■ ABOUT THIS TASK
Pictures excluded, set down exactly the lines from the one containing "Where should I" through the final line of the material, and only those.

--- START ---

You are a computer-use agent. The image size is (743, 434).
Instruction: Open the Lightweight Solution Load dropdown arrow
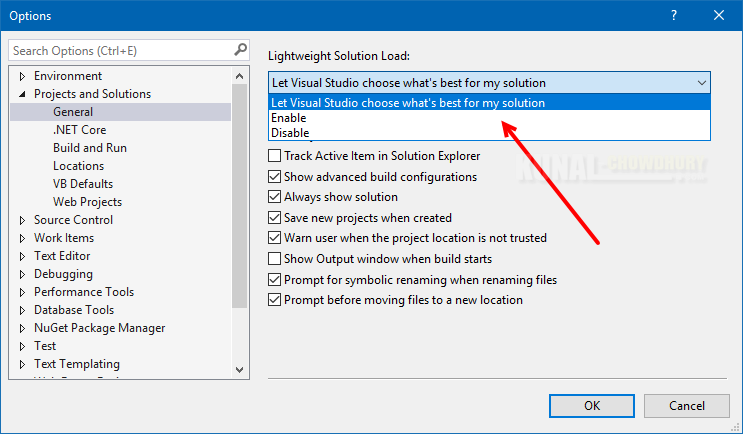700,83
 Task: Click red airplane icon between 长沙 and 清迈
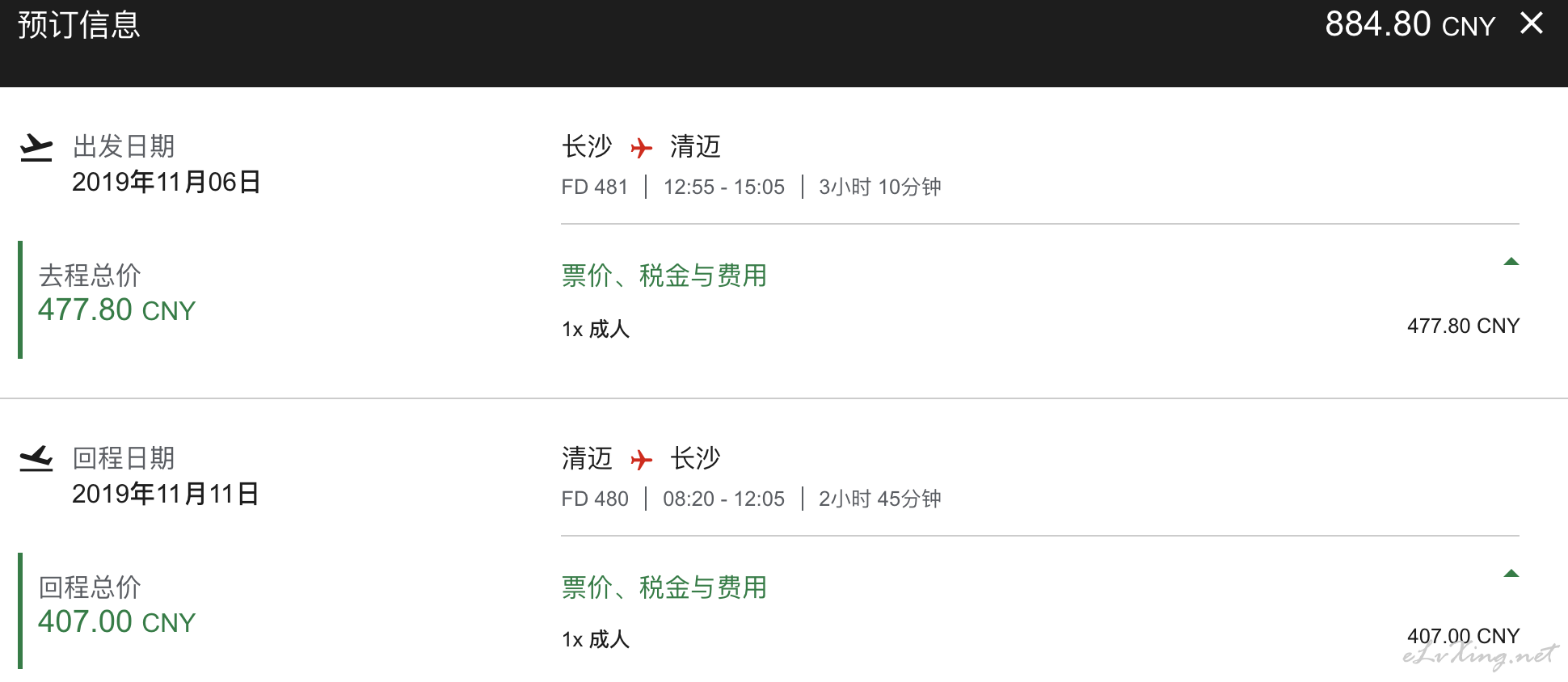(641, 148)
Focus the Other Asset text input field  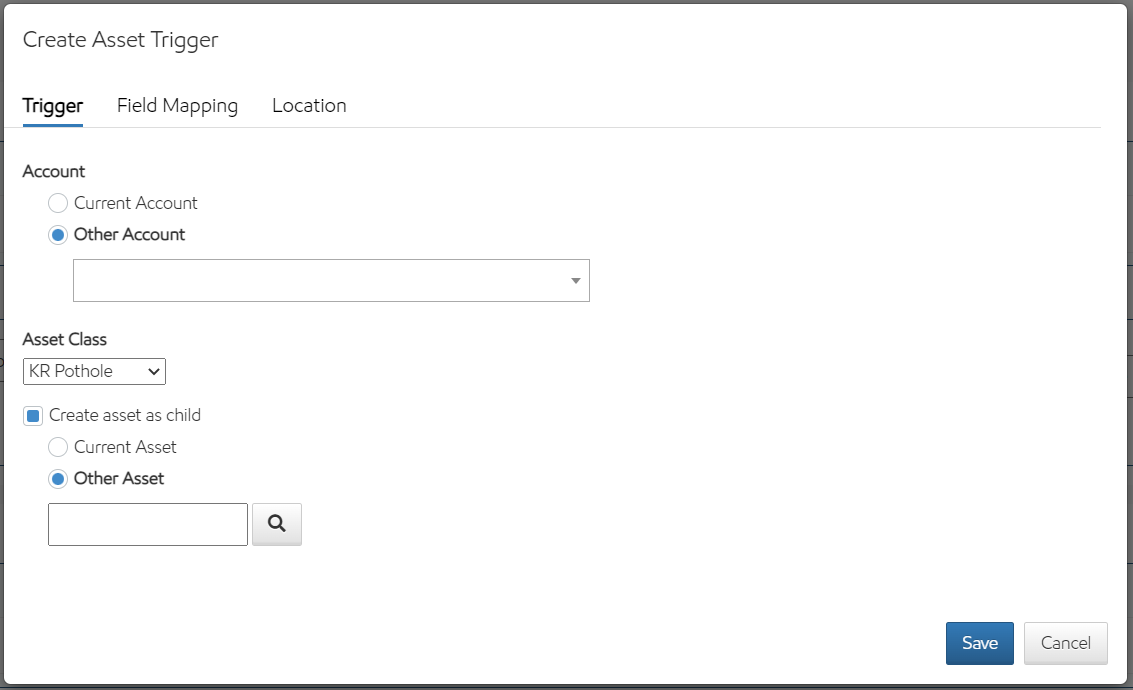tap(148, 524)
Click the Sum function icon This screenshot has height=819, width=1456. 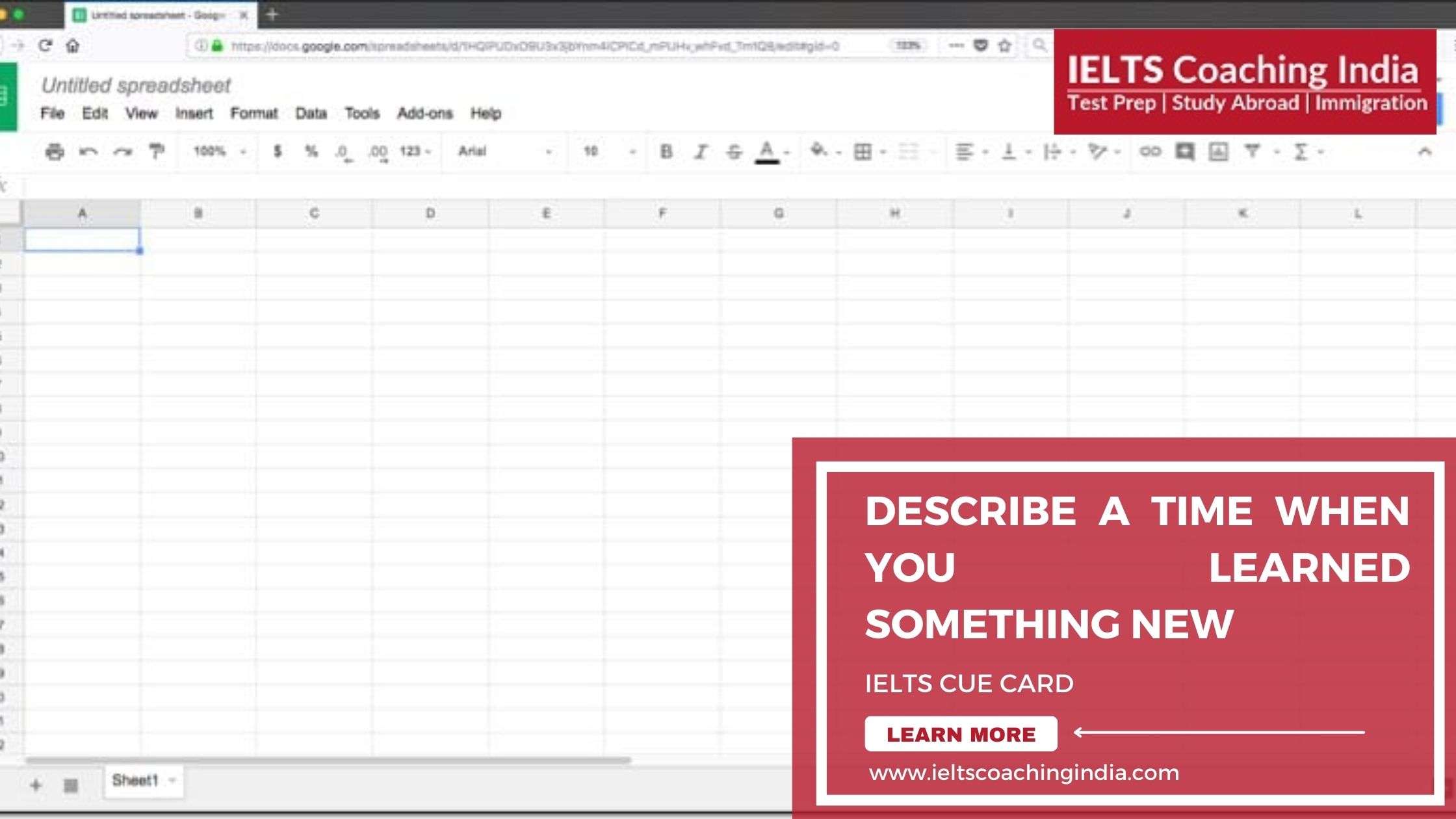click(x=1301, y=151)
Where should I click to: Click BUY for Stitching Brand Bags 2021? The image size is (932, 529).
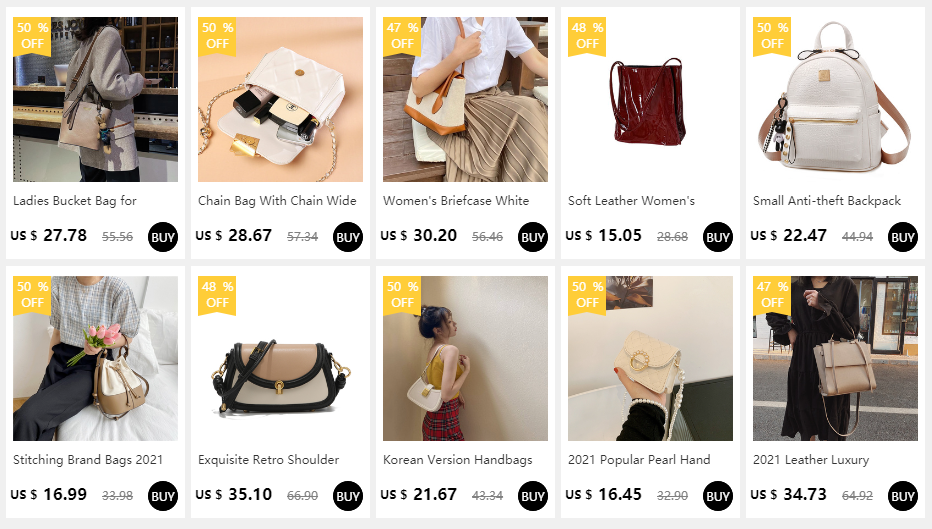coord(163,496)
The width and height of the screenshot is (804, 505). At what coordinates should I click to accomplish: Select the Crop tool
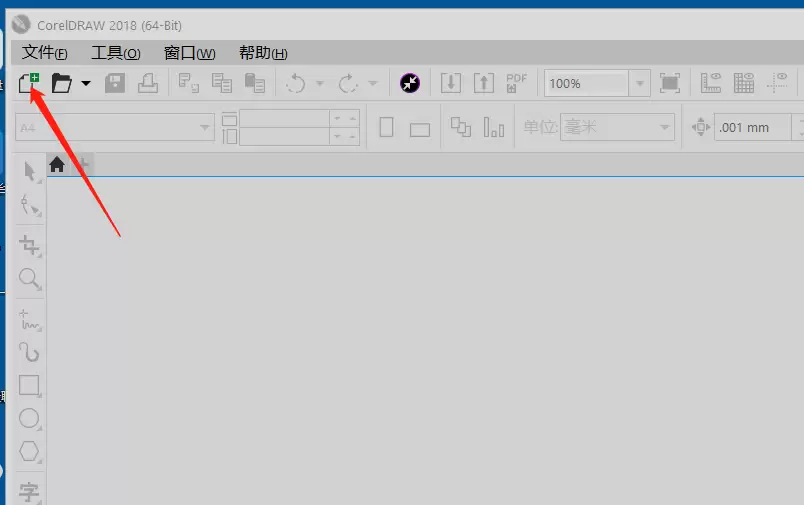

--- END ---

■ ANSWER SECTION
Where should I click to: Click BUY for Stitching Brand Bags 2021? The image size is (932, 529).
coord(163,496)
The width and height of the screenshot is (804, 505). At what coordinates should I click to accomplish: Select the Crop tool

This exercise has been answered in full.